Exercise directions: All of the data is to be set down again without alteration.

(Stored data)
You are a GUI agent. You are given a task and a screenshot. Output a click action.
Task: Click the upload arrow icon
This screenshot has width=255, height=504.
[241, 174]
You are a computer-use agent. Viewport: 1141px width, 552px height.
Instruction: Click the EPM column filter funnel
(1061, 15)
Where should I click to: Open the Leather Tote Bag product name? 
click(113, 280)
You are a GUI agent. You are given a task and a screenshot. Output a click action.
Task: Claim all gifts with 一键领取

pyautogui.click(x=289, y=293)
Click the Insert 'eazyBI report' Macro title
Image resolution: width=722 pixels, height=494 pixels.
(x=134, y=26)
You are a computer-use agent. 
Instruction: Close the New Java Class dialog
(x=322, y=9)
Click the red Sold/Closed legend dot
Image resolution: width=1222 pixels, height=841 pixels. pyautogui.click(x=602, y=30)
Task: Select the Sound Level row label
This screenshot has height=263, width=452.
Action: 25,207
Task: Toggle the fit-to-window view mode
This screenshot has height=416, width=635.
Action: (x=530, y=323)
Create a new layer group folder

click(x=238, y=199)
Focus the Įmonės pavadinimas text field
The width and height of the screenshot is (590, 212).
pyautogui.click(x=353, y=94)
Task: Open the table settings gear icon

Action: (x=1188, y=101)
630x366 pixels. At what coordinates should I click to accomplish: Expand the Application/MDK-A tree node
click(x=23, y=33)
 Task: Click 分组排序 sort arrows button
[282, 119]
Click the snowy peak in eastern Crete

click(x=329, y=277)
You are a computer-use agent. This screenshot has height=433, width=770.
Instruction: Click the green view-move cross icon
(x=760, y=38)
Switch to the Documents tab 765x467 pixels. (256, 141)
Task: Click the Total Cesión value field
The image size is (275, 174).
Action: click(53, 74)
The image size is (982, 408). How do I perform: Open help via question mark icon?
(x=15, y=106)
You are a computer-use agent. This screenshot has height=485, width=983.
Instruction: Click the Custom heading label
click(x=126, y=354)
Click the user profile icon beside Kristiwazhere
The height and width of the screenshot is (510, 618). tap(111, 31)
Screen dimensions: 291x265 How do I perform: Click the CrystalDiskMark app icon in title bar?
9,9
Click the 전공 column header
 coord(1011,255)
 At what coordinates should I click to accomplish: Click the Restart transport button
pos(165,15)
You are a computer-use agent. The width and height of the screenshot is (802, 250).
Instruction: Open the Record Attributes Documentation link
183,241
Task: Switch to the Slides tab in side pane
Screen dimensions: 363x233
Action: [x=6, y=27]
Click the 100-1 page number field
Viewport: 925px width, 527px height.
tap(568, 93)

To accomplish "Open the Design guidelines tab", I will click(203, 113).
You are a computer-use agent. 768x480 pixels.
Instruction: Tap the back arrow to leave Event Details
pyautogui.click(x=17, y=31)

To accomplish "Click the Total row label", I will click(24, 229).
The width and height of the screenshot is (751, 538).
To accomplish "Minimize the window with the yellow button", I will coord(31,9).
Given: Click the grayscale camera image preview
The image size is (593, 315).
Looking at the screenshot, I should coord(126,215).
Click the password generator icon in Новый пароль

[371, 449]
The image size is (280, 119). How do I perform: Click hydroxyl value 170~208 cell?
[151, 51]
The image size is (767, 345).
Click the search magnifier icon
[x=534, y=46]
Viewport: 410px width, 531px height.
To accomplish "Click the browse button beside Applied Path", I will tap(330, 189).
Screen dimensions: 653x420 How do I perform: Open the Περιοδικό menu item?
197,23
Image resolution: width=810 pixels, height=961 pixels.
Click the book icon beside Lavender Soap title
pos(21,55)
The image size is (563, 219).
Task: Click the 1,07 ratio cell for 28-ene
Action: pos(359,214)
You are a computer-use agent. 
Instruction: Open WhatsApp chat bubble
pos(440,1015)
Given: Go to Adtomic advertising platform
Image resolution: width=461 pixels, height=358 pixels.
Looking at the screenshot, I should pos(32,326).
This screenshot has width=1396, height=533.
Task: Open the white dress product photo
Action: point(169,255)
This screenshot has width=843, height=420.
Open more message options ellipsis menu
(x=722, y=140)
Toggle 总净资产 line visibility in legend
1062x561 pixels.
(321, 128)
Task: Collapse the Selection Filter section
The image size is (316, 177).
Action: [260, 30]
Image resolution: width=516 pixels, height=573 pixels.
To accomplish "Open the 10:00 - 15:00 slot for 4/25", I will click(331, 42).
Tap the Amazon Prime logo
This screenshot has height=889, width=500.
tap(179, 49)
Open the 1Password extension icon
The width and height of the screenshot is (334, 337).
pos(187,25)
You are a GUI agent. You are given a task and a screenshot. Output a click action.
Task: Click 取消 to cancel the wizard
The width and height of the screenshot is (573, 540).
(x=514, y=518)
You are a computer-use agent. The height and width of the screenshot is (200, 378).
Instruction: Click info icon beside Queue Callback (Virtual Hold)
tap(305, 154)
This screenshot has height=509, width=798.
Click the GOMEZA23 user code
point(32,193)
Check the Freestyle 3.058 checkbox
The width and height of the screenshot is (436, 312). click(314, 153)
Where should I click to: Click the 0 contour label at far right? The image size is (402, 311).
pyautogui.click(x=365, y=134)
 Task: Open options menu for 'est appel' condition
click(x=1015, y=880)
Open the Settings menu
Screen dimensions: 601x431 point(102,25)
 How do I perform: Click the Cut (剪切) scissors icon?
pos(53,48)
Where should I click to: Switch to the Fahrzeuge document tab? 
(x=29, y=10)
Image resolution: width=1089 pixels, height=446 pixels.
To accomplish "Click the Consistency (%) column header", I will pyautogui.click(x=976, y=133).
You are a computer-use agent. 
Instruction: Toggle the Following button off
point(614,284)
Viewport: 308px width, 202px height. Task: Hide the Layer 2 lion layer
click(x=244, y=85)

Task result:
You are a GUI agent. You are given a task and a screenshot. Output a click action.
Task: Click the upload arrow icon
This screenshot has width=255, height=504.
[241, 174]
You are a computer-use agent. Viewport: 1141px width, 552px height.
Instruction: Click the EPM column filter funnel
(1061, 15)
Where should I click to: Open the Leather Tote Bag product name? 
click(113, 280)
You are a GUI agent. You are given a task and a screenshot. Output a click action.
Task: Claim all gifts with 一键领取

pyautogui.click(x=289, y=293)
Click the Insert 'eazyBI report' Macro title
Image resolution: width=722 pixels, height=494 pixels.
(x=134, y=26)
You are a computer-use agent. 
Instruction: Close the New Java Class dialog
(x=322, y=9)
Click the red Sold/Closed legend dot
Image resolution: width=1222 pixels, height=841 pixels. pyautogui.click(x=602, y=30)
Task: Select the Sound Level row label
This screenshot has height=263, width=452.
Action: 25,207
Task: Toggle the fit-to-window view mode
This screenshot has height=416, width=635.
Action: (x=530, y=323)
Create a new layer group folder

click(x=238, y=199)
Focus the Įmonės pavadinimas text field
The width and height of the screenshot is (590, 212).
pyautogui.click(x=353, y=94)
Task: Open the table settings gear icon

Action: (x=1188, y=101)
630x366 pixels. At what coordinates should I click to accomplish: Expand the Application/MDK-A tree node
click(x=23, y=33)
 Task: Click 分组排序 sort arrows button
[282, 119]
Click the snowy peak in eastern Crete

click(x=329, y=277)
You are a computer-use agent. This screenshot has height=433, width=770.
Instruction: Click the green view-move cross icon
(x=760, y=38)
Switch to the Documents tab 765x467 pixels. (256, 141)
Task: Click the Total Cesión value field
The image size is (275, 174).
Action: click(53, 74)
The image size is (982, 408). How do I perform: Open help via question mark icon?
(x=15, y=106)
You are a computer-use agent. This screenshot has height=485, width=983.
Instruction: Click the Custom heading label
click(x=126, y=354)
Click the user profile icon beside Kristiwazhere
The height and width of the screenshot is (510, 618). tap(111, 31)
Screen dimensions: 291x265 How do I perform: Click the CrystalDiskMark app icon in title bar?
9,9
Click the 전공 column header
 coord(1011,255)
 At what coordinates should I click to accomplish: Click the Restart transport button
pos(165,15)
You are a computer-use agent. The width and height of the screenshot is (802, 250).
Instruction: Open the Record Attributes Documentation link
183,241
Task: Switch to the Slides tab in side pane
Screen dimensions: 363x233
Action: [x=6, y=27]
Click the 100-1 page number field
Viewport: 925px width, 527px height.
tap(568, 93)

To accomplish "Open the Design guidelines tab", I will click(203, 113).
You are a computer-use agent. 768x480 pixels.
Instruction: Tap the back arrow to leave Event Details
pyautogui.click(x=17, y=31)

To accomplish "Click the Total row label", I will click(24, 229).
The width and height of the screenshot is (751, 538).
To accomplish "Minimize the window with the yellow button", I will coord(31,9).
Given: Click the grayscale camera image preview
The image size is (593, 315).
Looking at the screenshot, I should coord(126,215).
Click the password generator icon in Новый пароль

[371, 449]
The image size is (280, 119). How do I perform: Click hydroxyl value 170~208 cell?
[151, 51]
The image size is (767, 345).
Click the search magnifier icon
[x=534, y=46]
Viewport: 410px width, 531px height.
To accomplish "Click the browse button beside Applied Path", I will tap(330, 189).
Screen dimensions: 653x420 How do I perform: Open the Περιοδικό menu item?
197,23
Image resolution: width=810 pixels, height=961 pixels.
Click the book icon beside Lavender Soap title
pos(21,55)
The image size is (563, 219).
Task: Click the 1,07 ratio cell for 28-ene
Action: pos(359,214)
You are a computer-use agent. 
Instruction: Open WhatsApp chat bubble
pos(440,1015)
Given: Go to Adtomic advertising platform
Image resolution: width=461 pixels, height=358 pixels.
Looking at the screenshot, I should pos(32,326).
This screenshot has width=1396, height=533.
Task: Open the white dress product photo
Action: point(169,255)
This screenshot has width=843, height=420.
Open more message options ellipsis menu
(x=722, y=140)
Toggle 总净资产 line visibility in legend
1062x561 pixels.
(321, 128)
Task: Collapse the Selection Filter section
The image size is (316, 177).
Action: [260, 30]
Image resolution: width=516 pixels, height=573 pixels.
To accomplish "Open the 10:00 - 15:00 slot for 4/25", I will click(331, 42).
Tap the Amazon Prime logo
This screenshot has height=889, width=500.
tap(179, 49)
Open the 1Password extension icon
The width and height of the screenshot is (334, 337).
pos(187,25)
You are a GUI agent. You are given a task and a screenshot. Output a click action.
Task: Click 取消 to cancel the wizard
The width and height of the screenshot is (573, 540).
(x=514, y=518)
You are a computer-use agent. The height and width of the screenshot is (200, 378).
Instruction: Click info icon beside Queue Callback (Virtual Hold)
tap(305, 154)
This screenshot has height=509, width=798.
Click the GOMEZA23 user code
point(32,193)
Check the Freestyle 3.058 checkbox
The width and height of the screenshot is (436, 312). click(314, 153)
Where should I click to: Click the 0 contour label at far right? The image size is (402, 311).
pyautogui.click(x=365, y=134)
 Task: Open options menu for 'est appel' condition
click(x=1015, y=880)
Open the Settings menu
Screen dimensions: 601x431 point(102,25)
 How do I perform: Click the Cut (剪切) scissors icon?
pos(53,48)
Where should I click to: Switch to the Fahrzeuge document tab? 
(x=29, y=10)
Image resolution: width=1089 pixels, height=446 pixels.
To accomplish "Click the Consistency (%) column header", I will pyautogui.click(x=976, y=133).
You are a computer-use agent. 
Instruction: Toggle the Following button off
point(614,284)
Viewport: 308px width, 202px height. Task: Hide the Layer 2 lion layer
click(x=244, y=85)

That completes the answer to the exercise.